If New York Mayor Michael Bloomberg (shown) has any thoughts about running for president, he might want to skip the New Hampshire primary. The billionaire mayor, who flirted with the idea of running in 2012, owes Granite Staters an apology, a state Republican leader said after a group representing his Mayors Against Illegal Guns campaign named alleged Boston Marathon bomber Tamerlan Tsarnaev as a victim of gun violence.
“It is disgusting that Mayor Bloomberg’s radical out-of-state gun control group came to New Hampshire and honored so many thugs, murderers and terrorists,” said New Hampshire Republican Committee Chairman Jennifer Horn in a statement released Wednesday after Tsarnaev’s name was read at a “No More Names” rally in Concord.
Participants in the rally, including family members of shooting victims, read aloud the names of persons killed by gunfire since the shooting deaths of 20 school children and six adults at the Sandy Hook School in Newtown, Connecticut, last December. The group apologized after the Union Leader reported the inclusion of Tsarnaev’s name. Tsarnaev was killed in a shootout with police after he and his brother Dzhokhar had been identified as suspects in the April 15 bombing s at the Boston Marathon that killed three and wounded dozens. Dzhokhar was wounded and captured by police the next day.

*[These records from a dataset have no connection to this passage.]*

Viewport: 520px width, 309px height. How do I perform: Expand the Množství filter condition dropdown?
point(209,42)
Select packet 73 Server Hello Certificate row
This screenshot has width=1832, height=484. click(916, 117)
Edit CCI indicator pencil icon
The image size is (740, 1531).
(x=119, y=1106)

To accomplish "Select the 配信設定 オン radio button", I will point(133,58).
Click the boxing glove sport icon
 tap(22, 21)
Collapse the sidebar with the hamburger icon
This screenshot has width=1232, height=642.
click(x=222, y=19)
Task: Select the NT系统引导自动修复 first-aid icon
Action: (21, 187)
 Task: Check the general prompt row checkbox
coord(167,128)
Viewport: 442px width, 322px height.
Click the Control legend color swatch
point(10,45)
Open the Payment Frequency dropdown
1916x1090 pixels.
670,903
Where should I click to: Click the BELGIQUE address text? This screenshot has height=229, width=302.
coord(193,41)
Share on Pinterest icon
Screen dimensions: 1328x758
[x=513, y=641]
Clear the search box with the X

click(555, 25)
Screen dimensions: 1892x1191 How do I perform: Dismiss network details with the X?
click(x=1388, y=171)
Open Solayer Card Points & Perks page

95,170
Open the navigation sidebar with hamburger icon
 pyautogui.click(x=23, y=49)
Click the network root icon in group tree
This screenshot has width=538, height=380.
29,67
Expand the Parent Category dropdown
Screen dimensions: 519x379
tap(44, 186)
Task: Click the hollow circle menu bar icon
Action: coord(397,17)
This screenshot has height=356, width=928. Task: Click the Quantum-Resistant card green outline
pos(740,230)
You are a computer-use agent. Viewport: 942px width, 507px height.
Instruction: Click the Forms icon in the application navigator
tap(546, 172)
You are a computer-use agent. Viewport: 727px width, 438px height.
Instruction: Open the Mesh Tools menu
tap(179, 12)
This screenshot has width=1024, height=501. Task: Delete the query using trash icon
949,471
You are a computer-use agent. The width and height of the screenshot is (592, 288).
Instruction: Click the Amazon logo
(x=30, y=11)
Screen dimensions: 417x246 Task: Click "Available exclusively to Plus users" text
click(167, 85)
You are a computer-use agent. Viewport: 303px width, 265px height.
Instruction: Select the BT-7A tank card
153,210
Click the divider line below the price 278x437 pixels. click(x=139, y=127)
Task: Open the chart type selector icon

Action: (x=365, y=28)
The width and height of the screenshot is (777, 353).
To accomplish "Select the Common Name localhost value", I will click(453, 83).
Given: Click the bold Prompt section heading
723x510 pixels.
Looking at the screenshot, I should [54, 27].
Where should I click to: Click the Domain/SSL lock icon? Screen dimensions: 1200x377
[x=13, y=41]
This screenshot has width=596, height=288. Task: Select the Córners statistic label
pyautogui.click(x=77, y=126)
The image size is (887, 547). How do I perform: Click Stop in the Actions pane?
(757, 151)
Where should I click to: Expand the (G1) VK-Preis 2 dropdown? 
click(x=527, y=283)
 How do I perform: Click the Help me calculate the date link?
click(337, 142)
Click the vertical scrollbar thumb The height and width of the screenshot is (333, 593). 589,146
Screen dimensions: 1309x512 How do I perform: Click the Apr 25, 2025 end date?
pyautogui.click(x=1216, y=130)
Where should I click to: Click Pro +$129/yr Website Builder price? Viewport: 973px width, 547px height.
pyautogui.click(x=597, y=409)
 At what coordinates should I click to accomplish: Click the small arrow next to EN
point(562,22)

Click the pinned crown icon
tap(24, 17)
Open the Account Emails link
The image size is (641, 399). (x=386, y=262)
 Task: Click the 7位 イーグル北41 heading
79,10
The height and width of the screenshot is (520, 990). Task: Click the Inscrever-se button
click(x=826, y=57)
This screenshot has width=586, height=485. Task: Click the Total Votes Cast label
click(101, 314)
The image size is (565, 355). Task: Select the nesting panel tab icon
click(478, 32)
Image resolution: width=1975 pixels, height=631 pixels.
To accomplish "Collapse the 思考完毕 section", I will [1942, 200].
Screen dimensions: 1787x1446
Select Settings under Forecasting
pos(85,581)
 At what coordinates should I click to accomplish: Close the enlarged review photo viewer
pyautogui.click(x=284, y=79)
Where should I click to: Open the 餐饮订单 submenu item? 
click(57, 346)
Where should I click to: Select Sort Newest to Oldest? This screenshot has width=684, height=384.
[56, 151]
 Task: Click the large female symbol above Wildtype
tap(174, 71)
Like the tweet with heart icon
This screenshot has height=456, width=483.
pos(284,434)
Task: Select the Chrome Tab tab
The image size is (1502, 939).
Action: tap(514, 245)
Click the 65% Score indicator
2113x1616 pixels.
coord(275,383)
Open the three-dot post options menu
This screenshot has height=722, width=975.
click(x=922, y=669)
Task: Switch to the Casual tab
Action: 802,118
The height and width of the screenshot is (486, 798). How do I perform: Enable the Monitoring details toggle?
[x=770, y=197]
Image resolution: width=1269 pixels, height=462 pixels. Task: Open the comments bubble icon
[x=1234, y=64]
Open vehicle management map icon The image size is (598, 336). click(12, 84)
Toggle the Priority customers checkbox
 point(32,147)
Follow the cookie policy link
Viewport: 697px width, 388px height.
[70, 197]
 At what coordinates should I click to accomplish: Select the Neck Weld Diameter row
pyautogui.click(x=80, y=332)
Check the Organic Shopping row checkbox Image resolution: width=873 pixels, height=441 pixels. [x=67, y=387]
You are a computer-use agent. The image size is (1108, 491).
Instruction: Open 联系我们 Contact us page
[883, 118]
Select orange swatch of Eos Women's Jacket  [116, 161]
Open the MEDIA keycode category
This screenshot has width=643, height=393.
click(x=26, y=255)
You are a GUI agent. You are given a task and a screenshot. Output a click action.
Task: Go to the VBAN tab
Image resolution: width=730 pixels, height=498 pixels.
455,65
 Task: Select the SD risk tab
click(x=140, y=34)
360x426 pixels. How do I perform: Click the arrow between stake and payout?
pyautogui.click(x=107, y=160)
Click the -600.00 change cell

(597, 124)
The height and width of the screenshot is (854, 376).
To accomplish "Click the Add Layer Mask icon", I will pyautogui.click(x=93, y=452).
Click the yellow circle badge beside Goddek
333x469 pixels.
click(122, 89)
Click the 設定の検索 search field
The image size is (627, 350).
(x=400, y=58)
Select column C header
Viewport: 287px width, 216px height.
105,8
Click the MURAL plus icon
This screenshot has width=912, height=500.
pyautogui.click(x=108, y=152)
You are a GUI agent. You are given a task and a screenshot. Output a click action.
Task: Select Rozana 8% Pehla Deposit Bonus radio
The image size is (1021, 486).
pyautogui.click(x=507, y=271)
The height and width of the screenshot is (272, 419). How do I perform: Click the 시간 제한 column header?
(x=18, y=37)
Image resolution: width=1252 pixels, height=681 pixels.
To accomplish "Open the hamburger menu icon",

“Mayor Bloomberg owes every Granite Stater a personal apology for the outrageous conduct of his extremist organization,” Horn said.
The group later issued a statement saying, “Tsarnaev was absolutely not a victim” and that “his name should not have been read. It was a mistake and it never should have happened and we sincerely apologize.” The Slate.com list the group was using, the Union Leader reported, also included the names of Christopher Dorner, the former Los Angeles police officer accused of several murders in a shooting spree in southern California, and Kevin Bailey, killed in a gun fight with police during a traffic stop in Solon, Ohio.
Mayors Against Illegal Guns claims a membership of more than 900 mayors from around the country. It was organized by Bloomberg, a longtime advocate of strict gun control measures. New York is known to have some of the toughest gun laws in the nation, and Bloomberg and his city’s police department organization have come under fire from both the National Rifle Association and the American Civil Liberties Union for its aggressive “Stop and Frisk” policy of searching for illegal weapons. Bloomberg has committed some of his own personal wealth to the organization’s multi-million-dollar advertising campaign, targeting political figures who oppose gun control measures. The group has run several ads against Republican Sen. Kelly Ayotte of New Hampshire for her vote against a Senate measure to expand background checks of gun buyers. Ayotte, the state’s junior senator, was the only senator from the Northeast to vote against the bill.
Opponents of expanded background checks have argued that the government is not enforcing gun laws already enacted and that background checks could easily lead to a national gun registration, something currently prohibited by federal law.